Amongst the many publicity-hungry, self-promoting, alleged radicals our town has produced, few were as controversial as Abbe Hoffman. (He’s the one whom Pete Townshend wacked with his electric guitar at Woodstock). Hoffman, along with a few sidekicks such as Jerry Rubin, was always in the news and always making a stink. Probably one of Abbe’s more memorable stunts was the publication in 1970 of a mass-market paperback entitled STEAL THIS BOOK, his third major work (after Revolution for the Hell of It and Woodstock Nation). STB was a mixture of Yippie (Youth International Party) rhetoric and advice on topics ranging from how to make your own yogurt to shoplifting to how to sneak onto the subway. There was also information about subjects such as venereal diseases and intoxicants. (“Avoid all needle drugs. The only dope worth shooting is Nixon.”)

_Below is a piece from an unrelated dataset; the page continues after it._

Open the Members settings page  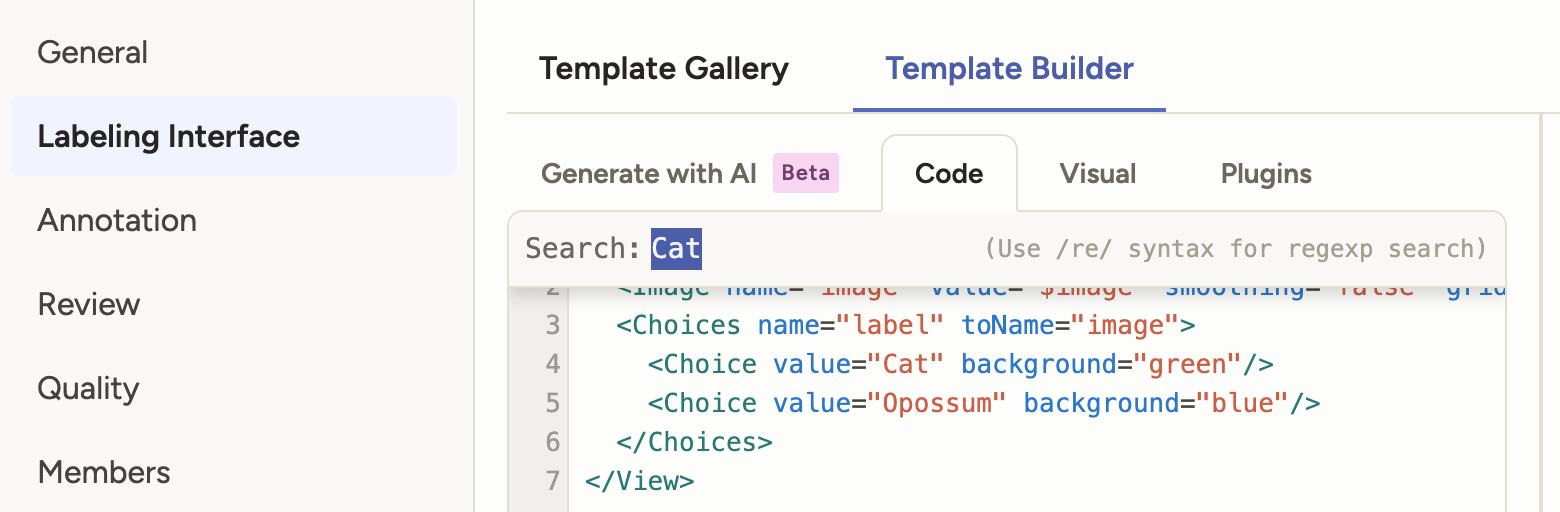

STB was widely sold in the early 70’s, and was popular with many of us who did not embrace Hoffman’s far-out political notions. One reason was his advice on how to get free phone calls and pinball games. A Number 14 brass washer with a piece of tape over the hole supposedly would successfully simulate a dime, and some kids actually went to their local hardware stores to purchases boxes of these. Did they work? Well, my pal Nick tried, and had some luck, but most of us found they didn’t work. I wonder how many pinball machines across America went out of commission because of kids following Abbe’s advice jamming their coin boxes.
There was a much darker side, however, to STB. Hoffman included a whole chapter on how to create Molotov Cocktails, pipe bombs and other ordinance for the Revolution, plus calls for the disruption of colleges and even high schools. He also taught how to use slings and other improvised weapons to attack “the Pigs” (police). I certainly hope that no kid was ever injured trying to concoct a homemade weapon using his advice. This was the side of the Sixties and early Seventies that we often forget. It wasn’t all peace and love.
Hoffman eventually went underground to avoid the authorities. He resurfaced Upstate in the 1980s, where he had been living for years, sometimes doing environmental advocacy. In 1989 Abbe committed suicide, following a long battle with depression. Parts of STB are available online.